- Mittwoch, 18. April 2007 20.00 – 23.00 Uhr In meinem Kalender speichern
Handlungsmöglichkeiten der EU für eine Achtung des humanitären Völkerrechts im israelisch-palästinensischen Konflikt
Hilfsorganisationen
in verschiedenen EU-Mitgliedstaaten haben in den vergangenen Jahren
Empfehlungen erarbeitet, wie die EU und ihre Mitglieder konsequenter
ihrer Verpflichtung nachkommen können, für die Achtung des humanitären
Völkerrechts und der Menschenrechte in Israel und den palästinensischen
Gebieten Sorge zu tragen.

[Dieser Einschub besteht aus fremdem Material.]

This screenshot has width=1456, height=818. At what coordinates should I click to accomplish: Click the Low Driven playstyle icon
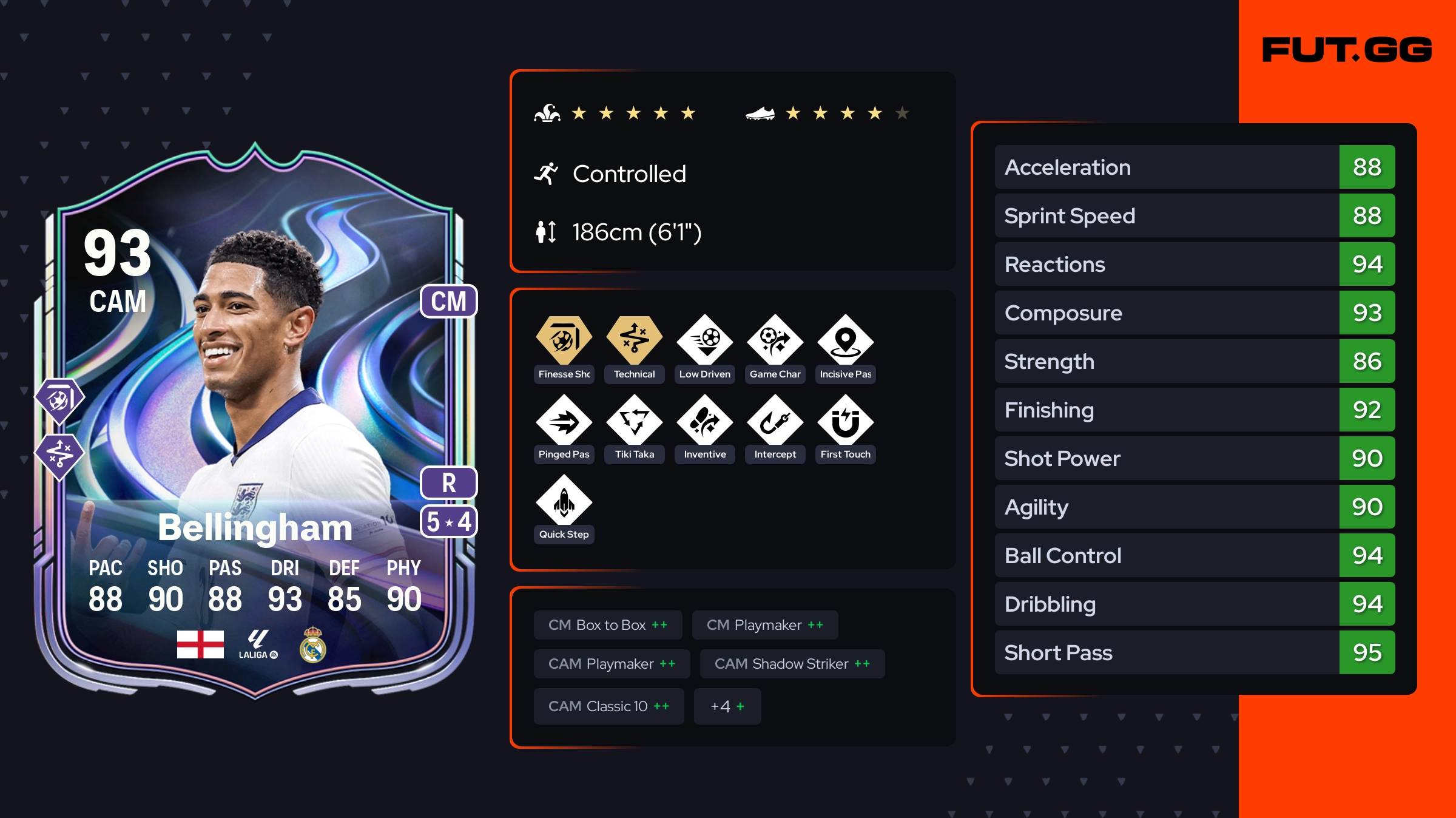pos(704,339)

Ein konkreter Erfolg dieser Arbeit war
beispielsweise die Beendigung der rechtswidrigen EU-Zollvergünstigung
für Waren aus Unternehmen in völkerrechtswidrigen israelischen
Siedlungen gemäß dem Assoziierungsabkommen zwischen der Europäischen
Gemeinschaft und Israel.
Weitere Anliegen waren und sind:
-
Wie kann die EU dafür sorgen, daß EU-finanzierte Projekte nicht
unbeabsichtigt zur Anerkennung, Beihilfe oder Unterstützung
menschenrechtsverletzender oder völkerrechtswidriger Maßnahmen
beitragen?
- Was müßte geschehen, um zu verhindern, daß
Forschungseinrichtungen und Unternehmen in völkerrechtswidrigen
Siedlungen weiter von EU-Fördermitteln profitieren können, etwa im
Rahmen des 7. Forschungsrahmenprogramms der Europäischen Gemeinschaft?
-
Wie müssen EU-Fördermaßnahmen zugunsten der palästinensischen
Bevölkerung zugeschnitten sein, damit sie im Einklang mit humanitärem
Völkerrecht stehen und die Tür zu friedlicher Konfliktbewältigung und
nachhaltiger Entwicklung offen halten?